CVE-2013-4444 Remote Code Execution in Apache Tomcat




Spring by Pivotal

Versions Affected
  • Apache Tomcat 7.0.0 to 7.0.39 inclusive

In very limited circumstances, it was possible for an attacker to upload a malicious JSP to a Tomcat server and then trigger the execution of that JSP. While Remote Code Execution would normally be viewed as a critical vulnerability, the circumstances under which this is possible are, in the view of the Tomcat security team, sufficiently limited that this vulnerability is viewed as important.

For this attack to be possible all of the following requirements must be met:

A. Using Oracle Java 1.7.0 update 25 or earlier (or any other Java implementation where is vulnerable to null byte injection).

B. A web application must be deployed to a vulnerable version of Tomcat (see previous section).

C. The web application must use the Servlet 3.0 File Upload feature.

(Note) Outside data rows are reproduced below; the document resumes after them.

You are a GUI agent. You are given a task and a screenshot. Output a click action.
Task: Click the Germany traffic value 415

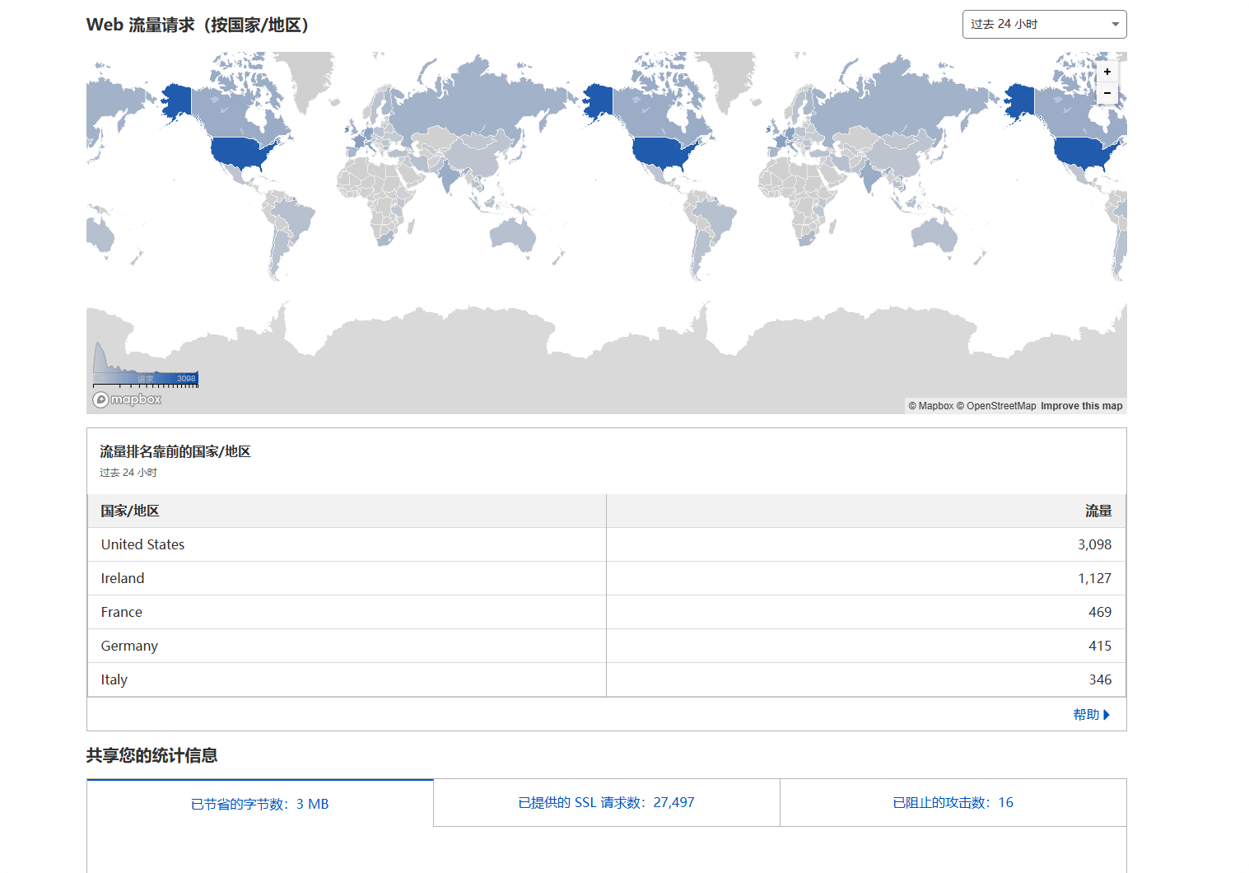(x=1099, y=646)
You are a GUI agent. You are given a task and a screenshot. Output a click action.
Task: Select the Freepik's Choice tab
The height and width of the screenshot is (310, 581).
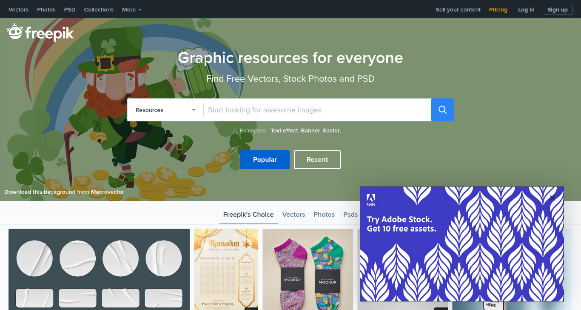pyautogui.click(x=248, y=215)
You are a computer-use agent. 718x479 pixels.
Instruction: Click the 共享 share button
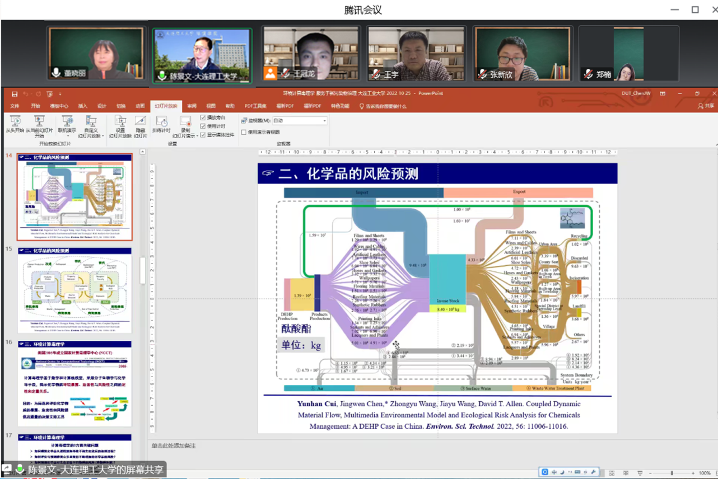(706, 106)
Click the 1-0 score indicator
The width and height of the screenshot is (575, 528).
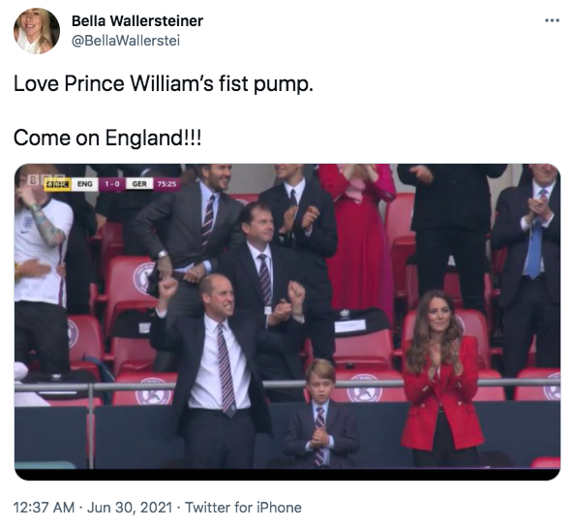[x=112, y=184]

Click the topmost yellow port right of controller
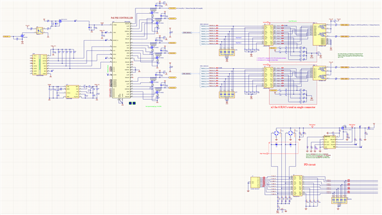(x=172, y=8)
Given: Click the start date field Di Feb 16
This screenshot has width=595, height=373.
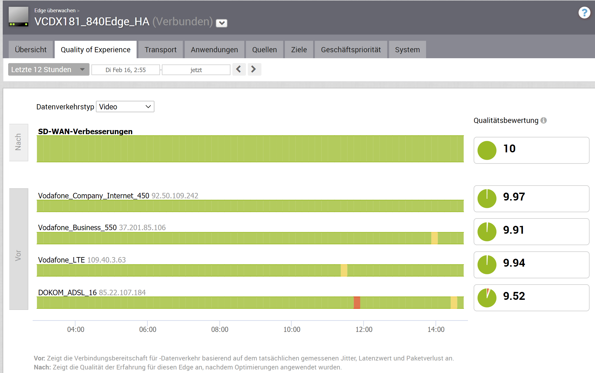Looking at the screenshot, I should coord(125,70).
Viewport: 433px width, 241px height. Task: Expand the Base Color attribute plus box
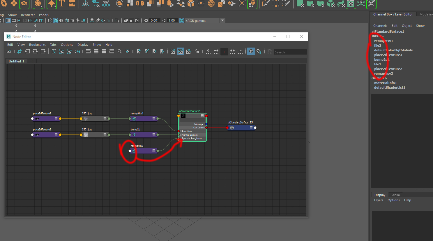pos(181,131)
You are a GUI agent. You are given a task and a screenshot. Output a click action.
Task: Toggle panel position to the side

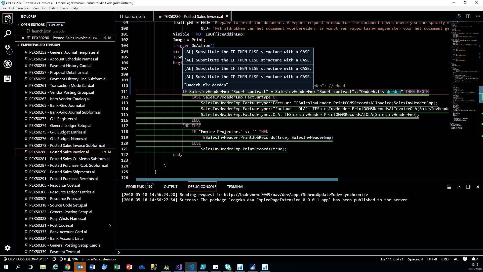pyautogui.click(x=468, y=187)
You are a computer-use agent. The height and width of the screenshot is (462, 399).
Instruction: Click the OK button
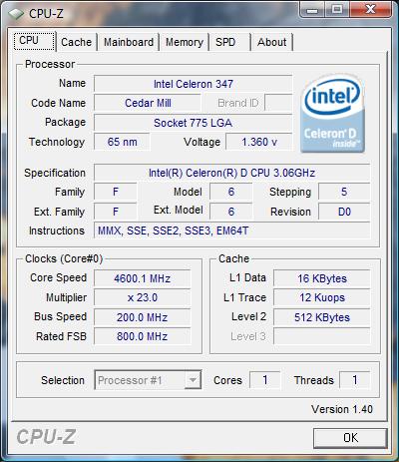point(350,438)
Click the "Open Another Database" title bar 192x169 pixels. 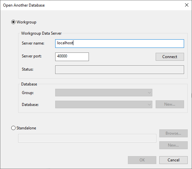click(24, 5)
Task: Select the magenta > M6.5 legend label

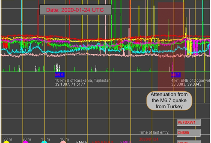Action: pos(126,142)
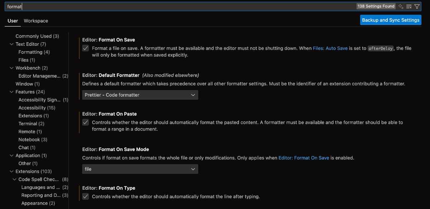
Task: Open the Default Formatter dropdown showing Prettier
Action: pyautogui.click(x=140, y=95)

D. A file location within a deployed web application must be writeable by the user the Tomcat process is running as. The Tomcat security documentation recommends against this.

E. A custom listener for JMX connections (e.g. the JmxRemoteListener that is not enabled by default) must be configured and be able to load classes from Tomcat's common class loader (i.e. the custom JMX listener must be placed in Tomcat's lib directory).

F. The custom JMX listener must be bound to an address other than localhost for a remote attack (it is bound to localhost by default). If the custom JMX listener is bound to localhost, a local attack will still be possible.

Note that requirements B and C may be replaced with the following requirement:

G. A web application is deployed that uses Apache Commons File Upload 1.2.1 or earlier. In this case a similar vulnerability may exist on any Servlet container, not just Apache Tomcat.

Affected Pivotal Products and Versions

Severity is important unless otherwise noted.

  • Pivotal tc Server, runtimes 7.0.4.A to 7.0.39.B inclusive (For an attack to be possible for a tc Runtime instance, the same requirements as set out above must be met. It should be noted that by default tc Server enables a custom JMX listener that listens on localhost for each runtime instance. This meets two of the six requirements listed above (E and F for local but not remote attacks) for a system to be vulnerable.)

Users of affected versions should apply one of the following mitigations:

  • Upgrade to Oracle Java 1.7.0 update 40 or later (or any other Java implementation where is not vulnerable to null byte injection).
  • Use OS file permissions to prevent the process tc Runtime is running as from writing to any location within a deployed application.
  • Upgrade to tc Runtime 7.0.42.A or later

This issue was identified by Pierre Ernst of the VMware Security Engineering, Communications & Response group (vSECR) and reported to the Tomcat security team via the Pivotal security team.


2014-Sep-10: Initial vulnerability report published.